• [Given information]
--- START ---
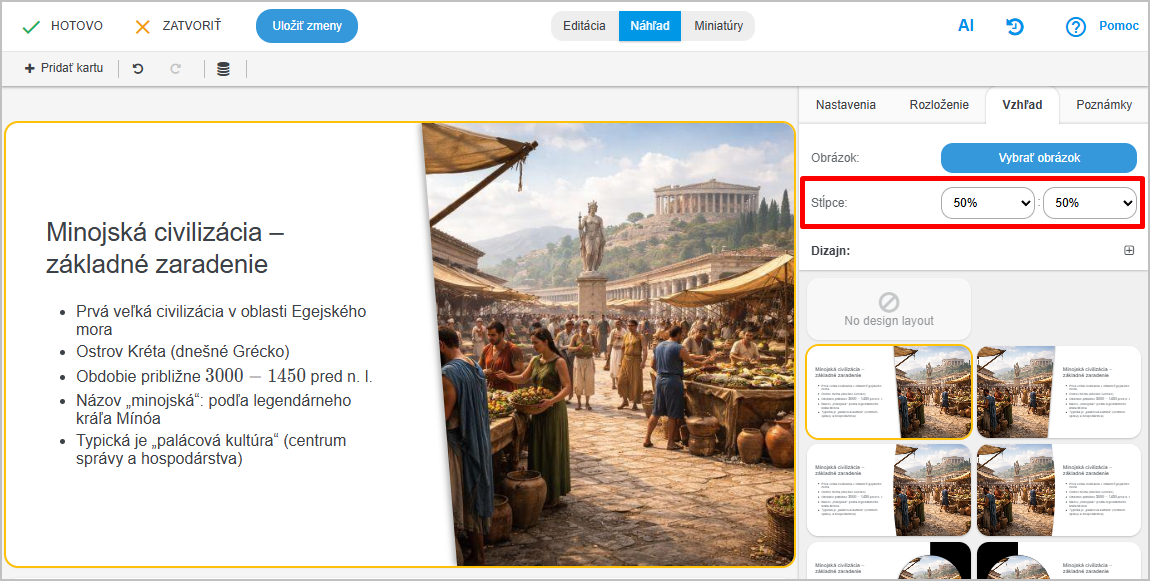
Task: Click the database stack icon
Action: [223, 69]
--- END ---
--- START ---
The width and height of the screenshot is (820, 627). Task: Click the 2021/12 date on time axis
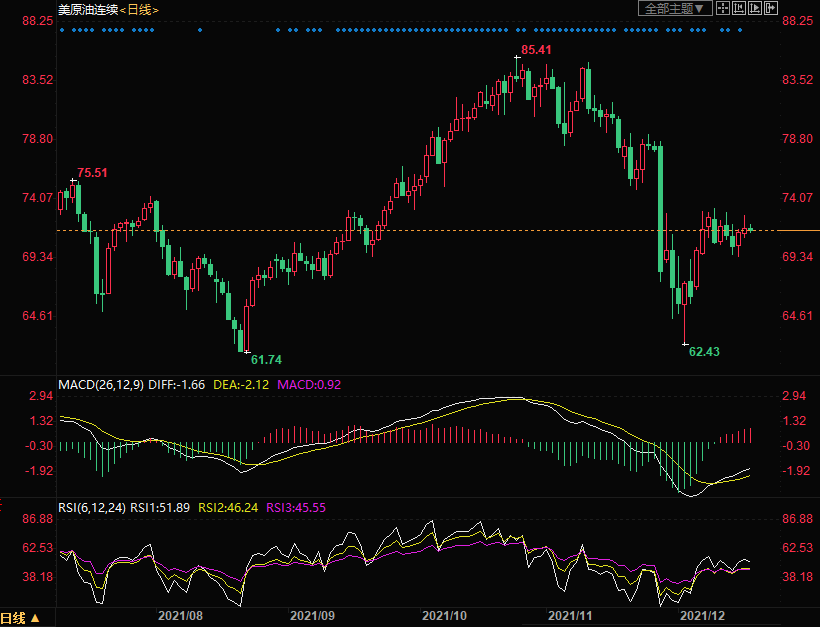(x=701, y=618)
--- END ---
--- START ---
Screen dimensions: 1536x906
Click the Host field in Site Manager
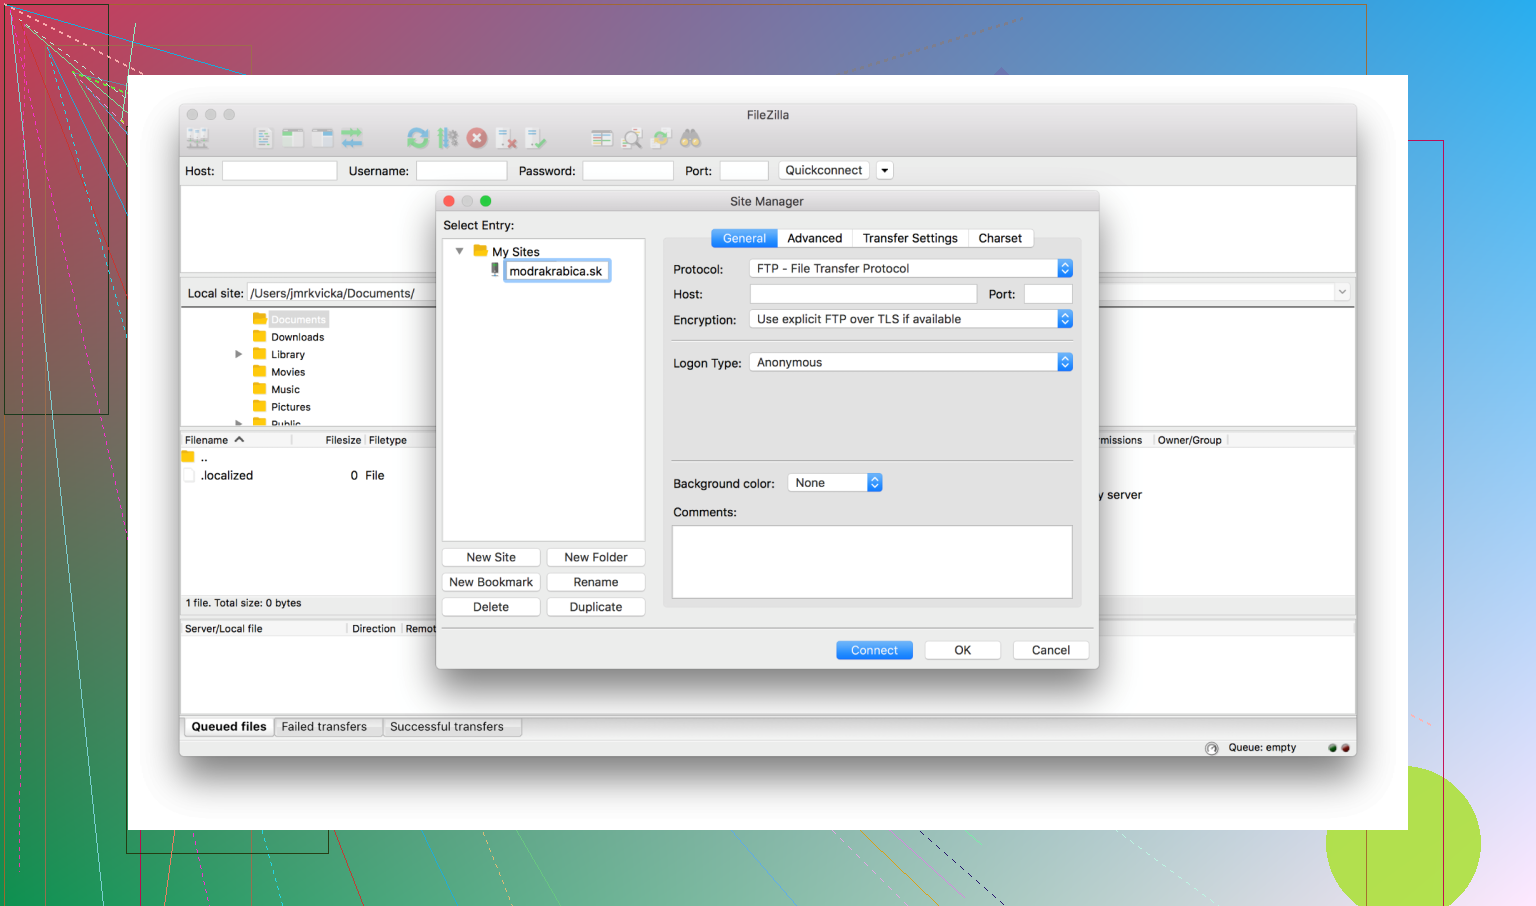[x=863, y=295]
--- END ---
Please give the records from the line with "The width and" up to and including the line with "(x=701, y=618)" again, switching "date" to "month" and changing nothing else. Leave the pictures out of your answer.

• [Result for this exercise]
The width and height of the screenshot is (820, 627). Task: Click the 2021/12 month on time axis
(x=701, y=618)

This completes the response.